# Article
---
Hardware security modules unleash AUTOSAR

Article By : Tobias Jordan

A hardware security module future-proofs an ECU’s cryptography.

Increasingly complex software and in-vehicle connectivity require more and more cryptographic protection. This protection must also be implemented by classic real-time AUTOSAR systems. Hardware security modules (HSM) with suitable firmware future-proof your system’s cryptography, even when resources are scarce.

The degree of connectivity of ECUs in automobiles has been growing for years, with the control units being connected both to one another and to the outside world. However, as increasingly complex software is facing new requirements, the requirements for communication are increasing as well. From a security perspective, this means a change from isolated single systems to highly connected nodes. Accordingly, security and protection against external threats are gaining importance. Among other things, this protection can be achieved by increasing the use of strong cryptography – something that, at first glance, is not easy in classic real-time systems. Cryptography used to be necessary only in special operating modes such as ECU software updates in the repair shop.

Nowadays, it must be efficiently usable even during regular run-time: for example, to authenticate communication partners and communication contents and prevent interception. The appropriate implementation must allow real-time requirements. At first glance, this contradicts the computation time requirements of cryptographic methods. Hardware security modules (HSM) are used to address this problem. They allow cryptography to be computed on a separate processor. However, they need an optimized implementation to perform to their full potential.

Automotive real time
The requirements for in-vehicle real time generally result from a so-called chain of effects. It analyzes which hardware or software components are involved, and in which order, in processing the input pulse from a sensor to the desired output pulse of the relevant actuator. The longest acceptable run-time of the entire chain can be derived from the sensor and actuator’s physical conditions. It can then be broken down into allowed maximum run-times of the individual components. Depending on the use case, they range from 10 µs to 100 ms. If the allowed maximum run time is exceeded, this can impair convenience and cause, for example, noise. For safety-relevant functions that require real-time capabilities, this may even result in the risk of injury to life and limb.

In order to meet and implement the resulting real-time requirements for software, an AUTOSAR operating system divides the relevant software functions into sub-steps, so-called tasks. Tasks are activated by external events, i.e., marked as runnable and then processed based on priority. For most applications, a timer with a cyclic activation table is used to activate the tasks as the relevant control functions are to continuously process new signal generations. This results in a default time response that repeats itself in cycles of a few tens of milliseconds. Several steps are necessary to ensure that the real-time requirements are met. On the one hand, appropriate measures when implementing the signal processing steps must of course ensure that they can provide the required time response. On the other hand, the time-related task activation in the ECU must be capable of implementing the time requirements. To this end, the run-time behavior of all tasks must be analyzed to find appropriate prioritization and a chronological activation order that guarantees timeliness.
---
# Data shown
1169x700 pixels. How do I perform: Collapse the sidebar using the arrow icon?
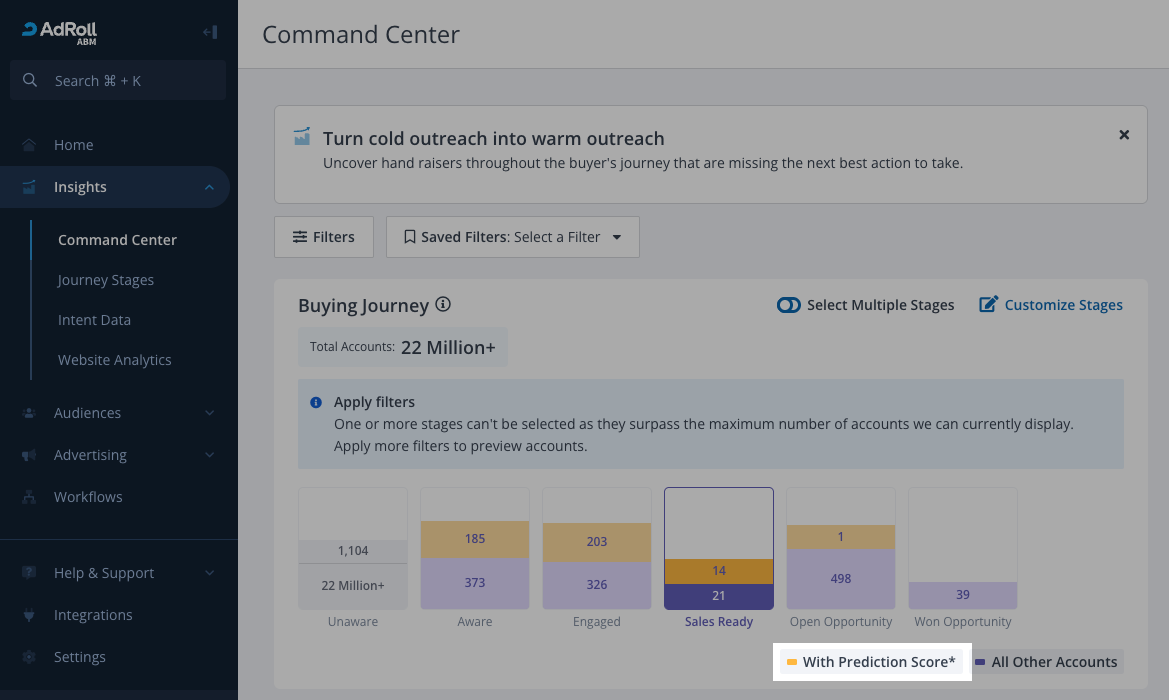click(210, 32)
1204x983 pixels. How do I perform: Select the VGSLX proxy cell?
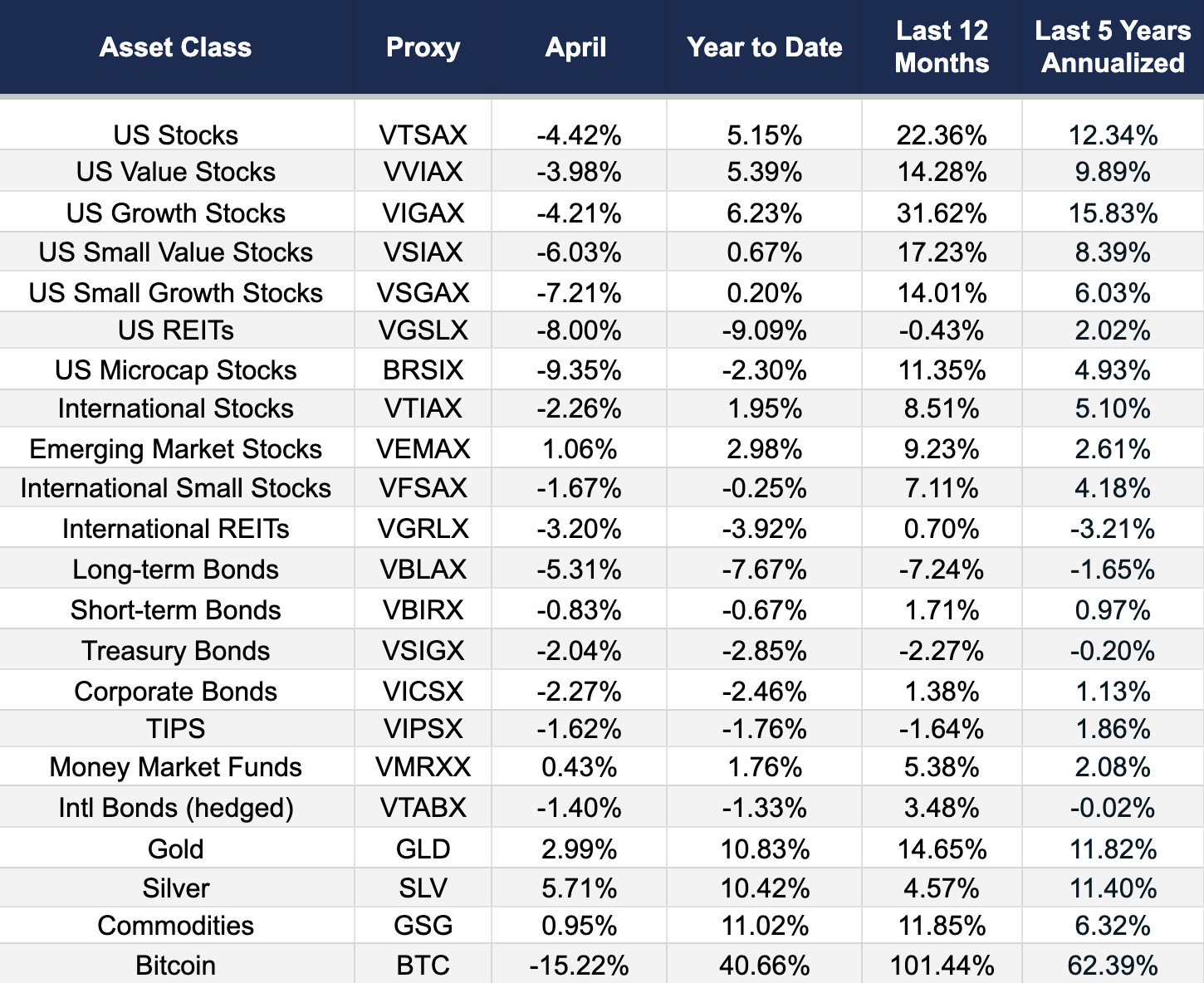(x=423, y=330)
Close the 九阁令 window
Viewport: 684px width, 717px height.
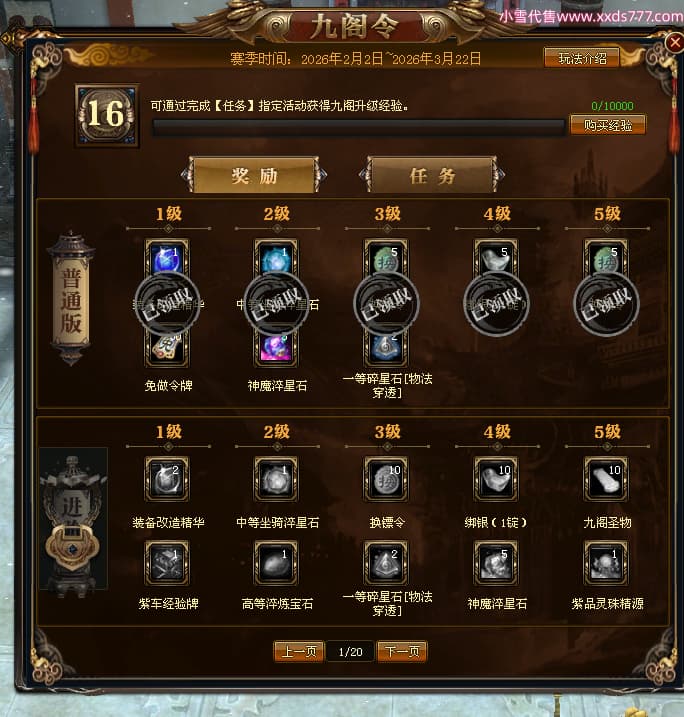[674, 43]
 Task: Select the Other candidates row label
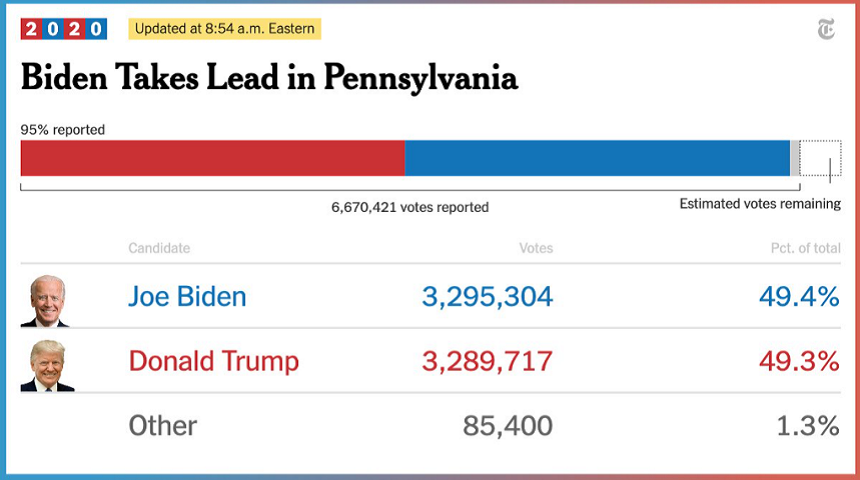pos(162,426)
---
# Brief A
Translate this sentence from the article on hardware security modules into Spanish: "They allow cryptography to be computed on a separate processor."
# Brief B
In the article on hardware security modules, reproduce the passage from "The degree of" to "the repair shop." word for word.

# Complete answer A
Permiten que la criptografía se calcule en un procesador independiente.

# Complete answer B
The degree of connectivity of ECUs in automobiles has been growing for years, with the control units being connected both to one another and to the outside world. However, as increasingly complex software is facing new requirements, the requirements for communication are increasing as well. From a security perspective, this means a change from isolated single systems to highly connected nodes. Accordingly, security and protection against external threats are gaining importance. Among other things, this protection can be achieved by increasing the use of strong cryptography – something that, at first glance, is not easy in classic real-time systems. Cryptography used to be necessary only in special operating modes such as ECU software updates in the repair shop.